ScopedPointer<FileOutputStream> fos( z.createOutputStream() );
double progress;
zipBuilder.writeToStream(*fos, &progress);

When i stepped thru that writeToStream() with the debugger, the zipBuilder object had entries with valid sizes in it, so I know everything up until the writeToStream() is correct now. So, what am I doing wrong when I writeToStream()??


#9

Now that we’re finally all on C++11 and can assume everyone has move semantics, it’ll be possible for us to use ScopedPointers as function arguments to make it clear what’s going on, and which would have avoided you falling into this pitfall. But couldn’t have done that before, hence the need to RTFM for functions that take pointers.
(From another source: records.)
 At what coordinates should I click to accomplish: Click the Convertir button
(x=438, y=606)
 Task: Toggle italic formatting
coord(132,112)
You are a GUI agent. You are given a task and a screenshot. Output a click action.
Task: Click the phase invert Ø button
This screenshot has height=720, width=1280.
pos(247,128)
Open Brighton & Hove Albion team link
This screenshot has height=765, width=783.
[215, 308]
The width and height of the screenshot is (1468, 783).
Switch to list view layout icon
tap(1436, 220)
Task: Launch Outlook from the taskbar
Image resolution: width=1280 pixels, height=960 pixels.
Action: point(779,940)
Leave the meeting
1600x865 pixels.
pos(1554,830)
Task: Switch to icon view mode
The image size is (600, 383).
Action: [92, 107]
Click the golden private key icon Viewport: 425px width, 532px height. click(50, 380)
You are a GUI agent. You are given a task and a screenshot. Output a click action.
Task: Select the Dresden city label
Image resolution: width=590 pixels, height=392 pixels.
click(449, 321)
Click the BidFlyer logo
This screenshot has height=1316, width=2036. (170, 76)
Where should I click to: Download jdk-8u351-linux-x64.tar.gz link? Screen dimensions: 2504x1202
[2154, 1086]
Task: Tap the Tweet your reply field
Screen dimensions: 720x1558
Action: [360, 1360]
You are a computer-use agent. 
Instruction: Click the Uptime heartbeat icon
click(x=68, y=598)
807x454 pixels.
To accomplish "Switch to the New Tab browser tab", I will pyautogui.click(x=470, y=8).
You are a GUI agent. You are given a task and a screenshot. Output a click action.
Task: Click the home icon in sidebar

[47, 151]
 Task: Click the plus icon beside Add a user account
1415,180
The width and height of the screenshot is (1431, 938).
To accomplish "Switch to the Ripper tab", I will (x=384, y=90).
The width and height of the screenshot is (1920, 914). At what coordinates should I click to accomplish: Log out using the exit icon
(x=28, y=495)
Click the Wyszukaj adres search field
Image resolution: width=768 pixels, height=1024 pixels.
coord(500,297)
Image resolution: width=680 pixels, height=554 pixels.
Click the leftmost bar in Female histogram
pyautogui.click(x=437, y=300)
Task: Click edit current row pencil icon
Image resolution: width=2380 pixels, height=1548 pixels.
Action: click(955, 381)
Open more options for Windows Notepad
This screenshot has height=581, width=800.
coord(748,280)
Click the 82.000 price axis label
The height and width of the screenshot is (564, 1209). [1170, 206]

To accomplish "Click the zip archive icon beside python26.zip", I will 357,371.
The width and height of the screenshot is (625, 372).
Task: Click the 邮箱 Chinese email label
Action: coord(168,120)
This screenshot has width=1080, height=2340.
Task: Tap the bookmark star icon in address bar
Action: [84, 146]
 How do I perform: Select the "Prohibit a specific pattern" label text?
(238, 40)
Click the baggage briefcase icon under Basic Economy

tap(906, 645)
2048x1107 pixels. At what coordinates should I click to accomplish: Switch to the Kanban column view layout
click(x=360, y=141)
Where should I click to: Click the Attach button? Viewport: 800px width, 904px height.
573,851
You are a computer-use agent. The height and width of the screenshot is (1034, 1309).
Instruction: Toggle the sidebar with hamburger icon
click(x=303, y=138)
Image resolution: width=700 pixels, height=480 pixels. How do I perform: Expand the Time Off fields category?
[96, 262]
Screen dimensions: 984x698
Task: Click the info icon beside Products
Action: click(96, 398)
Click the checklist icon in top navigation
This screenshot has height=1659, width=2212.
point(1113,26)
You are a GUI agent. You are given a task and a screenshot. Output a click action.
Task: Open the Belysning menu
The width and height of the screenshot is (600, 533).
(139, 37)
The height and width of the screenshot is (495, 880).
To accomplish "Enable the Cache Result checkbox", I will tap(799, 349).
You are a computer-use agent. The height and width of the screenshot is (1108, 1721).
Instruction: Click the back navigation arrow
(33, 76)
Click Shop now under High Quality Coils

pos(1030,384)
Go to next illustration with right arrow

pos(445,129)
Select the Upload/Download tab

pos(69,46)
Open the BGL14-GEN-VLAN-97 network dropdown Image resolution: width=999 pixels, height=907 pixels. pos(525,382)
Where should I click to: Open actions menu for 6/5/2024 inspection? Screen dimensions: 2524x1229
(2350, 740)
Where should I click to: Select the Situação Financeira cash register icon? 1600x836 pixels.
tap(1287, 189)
God knows what else is wrong, but are you sure you’re not just appending onto the old file, as you’re not deleting it first?


#10

I did delete it first:

juce::File z = folder.getChildFile("userFile.zip");
if( !z.exists() || z.getSize() == 0 ) {
    z.create();
}
// a bunch of unzipping/copying the zip file contents into a ZipBuilder object goes here:
....

//write the zipfile to disk, replacing the old zipFile
z.deleteFile();
z.create();
ScopedPointer<FileOutputStream> fos( z.createOutputStream() );
double progress;
zipBuilder.writeToStream(*fos, &progress);

#11

ok, this worked:

MemoryOutputStream zippedMos;
zipBuilder.writeToStream(zippedMos, nullptr);
z.replaceWithData(zippedMos.getData(), zippedMos.getDataSize() );

instead of using zipBuilder.writeToStream() to try to write directly to the file, I wrote to a MemoryOutputStream object first, and then copied the MemoryOutputStream to the file 2nd.


#12

ok, here is the solution for appending to an existing Zip File, in 5 easy(lol) steps. Hopefully someone else finds this useful:

//1. open the zipFile:
File z = folder.getChildFile("someZipFile.extension");
ScopedPointer <FileInputStream> fz(z.createInputStream());
if( fz ) {
    ZipFile zip(fz, false);
    struct UnzippedFile {
        String fileName;
        MemoryBlock mb;
        juce::Time fileTime;
    };
    std::vector<UnzippedFile> existingFiles = {};
    //2. extract the zipped files into memoryBlocks.  they'll be recompressed and readded later
    for( int i = 0; i < zip.getNumEntries(); ++i ) {
         UnzippedFile umf;
         {
              umf.fileName = zip.getEntry(i)->filename; //use this with ZipFile::Builder::addEntry( InputStream, compressionLevel, storedPathName, fileModificationTime );
              umf.fileTime = zip.getEntry(i)->fileTime;
              ScopedPointer<InputStream> is = zip.createStreamForEntry(i);
              MemoryOutputStream mos(umf.mb, false);
              mos.writeFromInputStream(*is, zip.getEntry(i)->uncompressedSize);
         }
         existingFiles.push_back(umf);
    }
    //3. now add the new file
    UnzippedFile curFile;
    {
        curFile.fileName = theFileYoureAddingToTheArchive.getFileName();
        curFile.fileTime = Time::getCurrentTime();
        MemoryOutputStream mos(curFile.mb, false);
        theFileYoureAddingToTheArchive.writeTo(mos);
        existingFiles.push_back(curFile);
    }
    //4. dump all of the existingMidiFiles back into a zip file
    ZipFile::Builder zipBuilder;
    for( int i = 0; i < existingFiles.size(); ++i ) {
        zipBuilder.addEntry(new MemoryInputStream(existingFiles[i].mb, false),
                            9,
                            existingFiles[i].fileName,
                            existingFiles[i].fileTime);
    }
    //5. write the zipfile to disk, replacing the old zipFile
    z.deleteFile();
    z.create();
    MemoryOutputStream zippedMos;
    zipBuilder.writeToStream(zippedMos, nullptr);
    z.replaceWithData(zippedMos.getData(), zippedMos.getDataSize() );
}

#13

Why have the vector of intermediate objects? You could just add all the items directly to the zip builder and lose half this code, couldn’t you?


#14

er, Over on that Google style guide (https://google.github.io/styleguide/cppguide.html) they say to

Optimize for the reader, not the writer

I’m not as smart as you, so this is what I came up with that worked and is pretty easy to understand for laymen like me.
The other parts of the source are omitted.